DETAILED DESCRIPTION OF PREFERRED EMBODIMENTS
[0022] Reference will now be made in detail to preferred
embodiments of the invention. Examples of the preferred embodiments
are illustrated in the accompanying drawings. While the invention
will be described in conjunction with these preferred embodiments,
it will be understood that it is not intended to limit the
invention to such preferred embodiments. On the contrary, it is
intended to cover alternatives, modifications, and equivalents as
may be included within the spirit and scope of the invention as
defined by the appended claims. In the following description,
numerous specific details are set forth in order to provide a
thorough understanding of the present invention. The present
invention may be practiced without some or all of these specific
details. In other instances, well known mechanisms have not been
described in detail in order not to unnecessarily obscure the
present invention.
[0023] It should be noted herein that throughout the various
drawings like numerals refer to like parts. The various drawings
illustrated and described herein are used to illustrate various
features of the invention. To the extent that a particular feature
is illustrated in one drawing and not another, except where
otherwise indicated or where the structure inherently prohibits
incorporation of the feature, it is to be understood that those
features may be adapted to be included in the embodiments
represented in the other figures, as if they were fully illustrated
in those figures. Unless otherwise indicated, the drawings are not
necessarily to scale. Any dimensions provided on the drawings are
not intended to be limiting as to the scope of the invention but
merely illustrative.
[0024] In general, the present invention provides a multichannel
speaker system where each speaker is aware of its position relative
to some reference and decodes the audio signals most relevant for
that position. Each speaker receives the same encoded data stream
but only decodes/outputs the portions of that stream associated to
its position. Specifically, each decoder is configurable to produce
particular output channels without deriving any of the other ones.

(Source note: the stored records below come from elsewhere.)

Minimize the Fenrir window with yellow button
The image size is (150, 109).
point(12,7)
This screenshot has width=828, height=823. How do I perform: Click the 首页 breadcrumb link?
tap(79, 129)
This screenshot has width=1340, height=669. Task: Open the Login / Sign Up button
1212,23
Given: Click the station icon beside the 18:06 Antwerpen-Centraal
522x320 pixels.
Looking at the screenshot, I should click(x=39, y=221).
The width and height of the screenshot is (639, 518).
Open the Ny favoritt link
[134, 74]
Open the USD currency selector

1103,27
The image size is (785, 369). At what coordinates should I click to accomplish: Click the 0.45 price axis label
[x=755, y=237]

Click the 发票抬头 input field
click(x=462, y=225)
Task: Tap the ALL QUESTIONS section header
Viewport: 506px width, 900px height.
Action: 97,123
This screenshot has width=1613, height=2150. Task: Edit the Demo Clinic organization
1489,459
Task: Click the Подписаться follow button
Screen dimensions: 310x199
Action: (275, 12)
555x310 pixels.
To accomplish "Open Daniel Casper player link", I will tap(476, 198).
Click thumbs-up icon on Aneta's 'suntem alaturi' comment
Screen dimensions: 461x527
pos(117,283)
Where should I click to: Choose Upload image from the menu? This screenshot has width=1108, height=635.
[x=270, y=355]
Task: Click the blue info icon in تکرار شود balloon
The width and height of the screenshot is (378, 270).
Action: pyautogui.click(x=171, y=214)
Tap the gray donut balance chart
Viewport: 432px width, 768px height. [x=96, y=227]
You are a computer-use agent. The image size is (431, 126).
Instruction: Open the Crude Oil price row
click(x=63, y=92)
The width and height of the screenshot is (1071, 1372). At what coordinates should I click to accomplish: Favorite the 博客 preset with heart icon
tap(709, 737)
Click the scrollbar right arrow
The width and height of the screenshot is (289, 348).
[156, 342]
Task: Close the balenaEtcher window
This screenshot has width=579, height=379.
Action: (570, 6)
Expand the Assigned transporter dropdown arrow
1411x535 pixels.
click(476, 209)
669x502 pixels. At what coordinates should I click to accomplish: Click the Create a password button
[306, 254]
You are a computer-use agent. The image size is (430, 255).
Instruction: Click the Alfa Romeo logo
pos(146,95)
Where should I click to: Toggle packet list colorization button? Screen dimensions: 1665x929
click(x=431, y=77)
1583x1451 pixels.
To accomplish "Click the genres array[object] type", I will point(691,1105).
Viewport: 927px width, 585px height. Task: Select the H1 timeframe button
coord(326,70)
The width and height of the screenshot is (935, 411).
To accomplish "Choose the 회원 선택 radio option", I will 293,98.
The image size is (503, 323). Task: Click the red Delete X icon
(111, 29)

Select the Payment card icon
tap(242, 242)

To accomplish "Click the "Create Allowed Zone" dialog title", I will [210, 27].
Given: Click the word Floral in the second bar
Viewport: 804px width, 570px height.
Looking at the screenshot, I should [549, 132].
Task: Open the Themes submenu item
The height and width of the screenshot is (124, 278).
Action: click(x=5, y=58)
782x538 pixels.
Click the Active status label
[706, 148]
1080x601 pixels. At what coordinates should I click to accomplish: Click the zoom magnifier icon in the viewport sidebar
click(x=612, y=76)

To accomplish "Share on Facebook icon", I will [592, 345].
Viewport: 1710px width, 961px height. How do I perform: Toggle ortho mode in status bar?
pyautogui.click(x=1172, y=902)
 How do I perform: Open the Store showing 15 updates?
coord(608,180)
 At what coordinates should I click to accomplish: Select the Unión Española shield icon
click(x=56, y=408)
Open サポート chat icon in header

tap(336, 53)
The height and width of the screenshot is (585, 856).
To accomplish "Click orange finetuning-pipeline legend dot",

The encoded audio stream could be analogue, digital, compressed,
stereo, multichannel, etc.
[0025] In accordance with one embodiment of the present invention,
provided are a method and system comprising a plurality of
multichannel audio decoders where each decoder receives the same
encoded audio data stream and reproduces only the audio signals
relevant for an associated loudspeaker signal output (or a subset
of loudspeaker outputs) identified by the position of the
associated loudspeaker(s) relative to some reference position.
[0026] In accordance with another embodiment of the present
invention, provided are a method and system for multichannel audio
reproduction comprising a wireless stereo audio transmitter
broadcasting a two-channel phase-amplitude encoded audio signal
generated, for instance, with an embodiment of the encoder
described in U.S. patent application Ser. No. 12/246,491. This
broadcast is received by a plurality of separate stereo wireless
receivers. The received stereo audio is further processed by a
phase-amplitude stereo decoder, such as an embodiment of the
decoder described in U.S. patent application Ser. No. 12/246,491,
which decodes only the audio signals most relevant for a
predetermined position, or a predetermined subset of positions,
usually determined by the position of at least one loudspeaker
relative to a reference position.
[0027] In accordance with another embodiment of the present
invention, the plurality of wireless stereo loudspeaker units each
contain a stereo wireless receiver, a decoder (e.g., a
phase-amplitude decoder such as an embodiment of the decoder
described in U.S. patent application Ser. No. 12/246,491), and a
network of transaural loudspeaker virtualization filters that
provide the perception of more loudspeakers than are physically
present in vicinity around the physical location of the reproducing
stereo loudspeaker.
[0028] To begin, FIG. 2A illustrates a 5.1 channel `home theater`
set up, whereby a DVD player 201 outputs a Dolby Digital stream in
SPDIF format 202. In this specific embodiment, the SPDIF data
stream 202 is `broadcast` using a wireless data transmitter 204.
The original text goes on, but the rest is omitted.